> **EXERCISE DIRECTIONS**:
Please repeat all the entries. Nothing may differ.

DATASET EXCERPTS Start Marker

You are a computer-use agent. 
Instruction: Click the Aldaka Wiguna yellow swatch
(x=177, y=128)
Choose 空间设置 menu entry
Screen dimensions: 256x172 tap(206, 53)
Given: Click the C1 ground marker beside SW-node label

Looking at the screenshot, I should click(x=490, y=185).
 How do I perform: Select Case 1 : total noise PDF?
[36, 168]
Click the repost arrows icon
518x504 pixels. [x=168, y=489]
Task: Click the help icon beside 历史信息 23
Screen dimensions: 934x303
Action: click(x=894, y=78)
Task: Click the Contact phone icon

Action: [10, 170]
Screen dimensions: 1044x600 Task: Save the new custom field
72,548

DATASET EXCERPTS End Marker

> **OUTPUT OF THE EXERCISE**:
You are a computer-use agent. 
Instruction: Click the Aldaka Wiguna yellow swatch
(x=177, y=128)
Choose 空间设置 menu entry
Screen dimensions: 256x172 tap(206, 53)
Given: Click the C1 ground marker beside SW-node label

Looking at the screenshot, I should click(x=490, y=185).
 How do I perform: Select Case 1 : total noise PDF?
[36, 168]
Click the repost arrows icon
518x504 pixels. [x=168, y=489]
Task: Click the help icon beside 历史信息 23
Screen dimensions: 934x303
Action: click(x=894, y=78)
Task: Click the Contact phone icon

Action: [10, 170]
Screen dimensions: 1044x600 Task: Save the new custom field
72,548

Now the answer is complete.